In the book Leading Change, John P. Kotter writes about an eight step process of facilitating change. It was clear that Milken needed a change of process and a change of procedures. While we did not create our change process modeled directly on Kotter’s categories, those provide a useful lens for reflecting upon the process within our school.

Establishing a Sense of Urgency

The school has experimented with different ways to engage in social and experiential education for its students, ranging from traditional Shabbatonim to “Intensive Days.” One essential dilemma always concerns how best to cover ongoing classes when faculty are either on a trip or Shabbaton. This is a dilemma for faculty, for students and for the administration, as instruction is interrupted, records regarding coverage must be maintained, and inevitably there are conflicts among staff and faculty regarding who should go, who should stay, and who should cover. It was this unending interruption which created the urgency to develop a plan and process to meet multiple needs simultaneously.

An important decision, made by the Principal of the Middle School, Dr. Sarah Shulkind, was to move Middle School trips to the week after Pesach vacation. While the primary reason for this concerned creating time for Middle School students to engage in simultaneous trips to Washington, Israel and Catalina Island, this decision paved the way for subsequent change in the Upper School.

Creating the Guiding Coalition

In many ways the guiding coalition existed before the immediacy of a needed change. Faculty and administration had been talking about the issue of continued interruption for several years. However, under the leadership of the then Director of Student Life, Mr. David Lewis, a group of teachers coalesced and began the visioning and dreaming process, including an afternoon retreat at my home where the vision was developed to bring trips and the benefits of travel into a single week’s experience. At the same time, the group decided to experiment with Intensive Days, days when while one class might be having a Shabbaton experience, all other classes would also be engaged in experiential learning.

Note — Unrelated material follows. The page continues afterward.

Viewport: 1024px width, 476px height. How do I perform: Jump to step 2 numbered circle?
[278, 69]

Developing a Vision and a Strategy

Over the space of three years, the vision and strategy evolved and changed. The experiment with three days of Intensive Days solved the problem of class coverage and substitution, yet it also created an expectation that Intensive Days were not “school days,” and that attendance was optional. Additionally, Intensive Days required intensive planning, for the task of moving 600 students around the city of Los Angeles and its environs is, well, intensive. The demand to prepare three days of curriculum planning for three grade levels with appropriate logistical and instructional support was burdensome.

It soon became apparent to the “Trip Week” committee that a dedicated trips week would be both easier to plan and easier to support, and would create the expectation that all students would be involved in some trip of some fashion. Using the Hebrew word tiyulim for trips then became both a focal point and a rallying point. Additionally, the framework of Tiyulim Week would involve a degree of student choice. The group also knew that the week after Pesach would be the time for Tiyulim Week as it provided appropriate planning time and would serve to minimize the interruptions to ongoing instruction. There is no “formal” instruction during Tiyulim Week; however, the faculty gained a week of instruction by moving the trips week to post-Pesach.

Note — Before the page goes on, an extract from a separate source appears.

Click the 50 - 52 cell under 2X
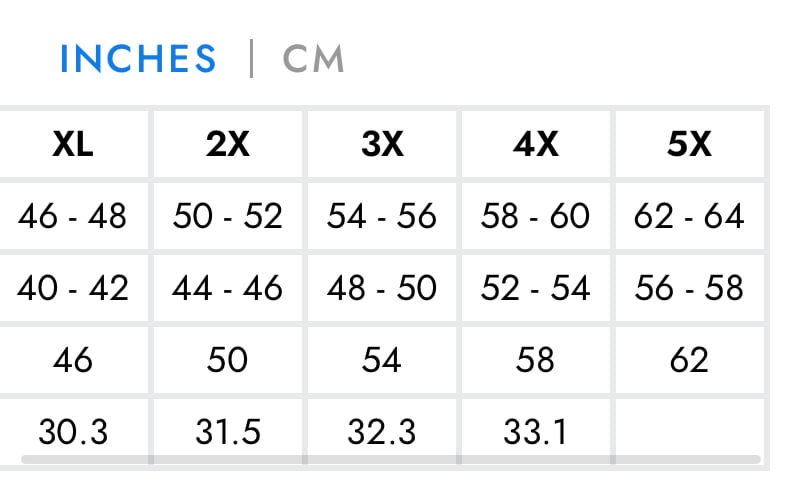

Communicating the Change Vision

Decisions regarding moving Middle School trips was made in the 07-08 academic year. By spring, it was apparent that a change in how the school implemented experiential education was needed. As principal of the school, I held several meetings with the department chairs and faculty groups, and the urgency of the decision was discussed. It was necessary, for example, for the Athletic Director to move all games and practices in order to allow all students equal access to the tiyul being offered.

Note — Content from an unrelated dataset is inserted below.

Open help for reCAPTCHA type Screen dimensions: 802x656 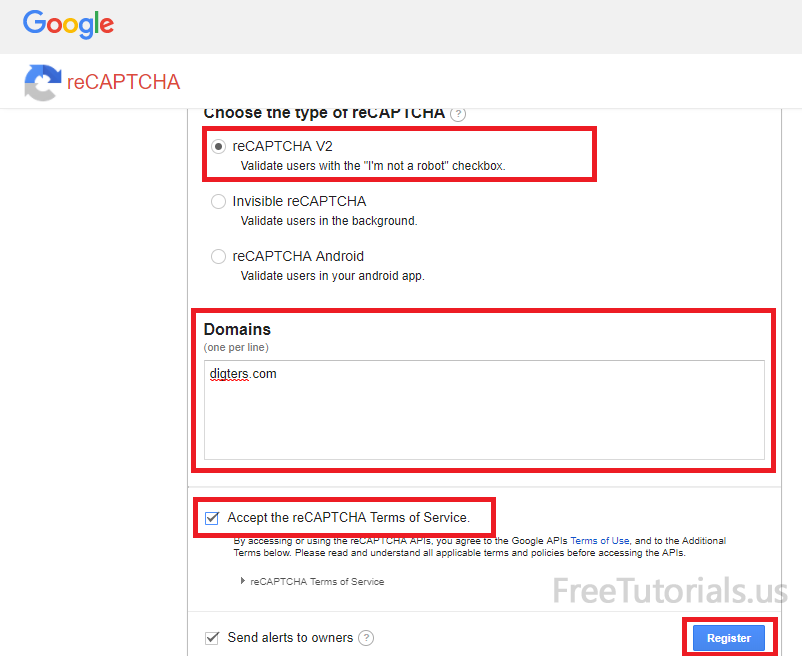[x=458, y=113]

Empowering Employees for Broad-Based Action

While several of Kotter’s suggested steps for planning and change are important, this single step is the most important, and for us it happened in a rather formal way. Like any school, authority and power tend to belong to the administration—a normal and expected reality. By September of 2008, it was apparent that experiential education planning was very important to two faculty members, Mr. Pavel Lieb and Rabbi Yechiel Hoffman.

In October of 2008, I asked these two faculty members to present the plans and concepts and vision to the faculty as a whole, remarking that this was now their project. From that single moment, change began to occur in fascinating ways. The faculty began to develop courses, they created talk among the student body, subsequent focus groups were held, and the plan was announced through the advisory program.

Every teacher was asked if they wished to submit a course proposal. By this time the faculty and the student body had altered the strict definition of tiyul into the concept of “course” which also contained a trip. Faculty ideas were reviewed by the Tiyulim Task Force, outlines were written by the interested staff, and students were also invited to submit “course” ideas. This Task Force met several times to outline a change process and create appropriate timelines and guidelines for course and program development.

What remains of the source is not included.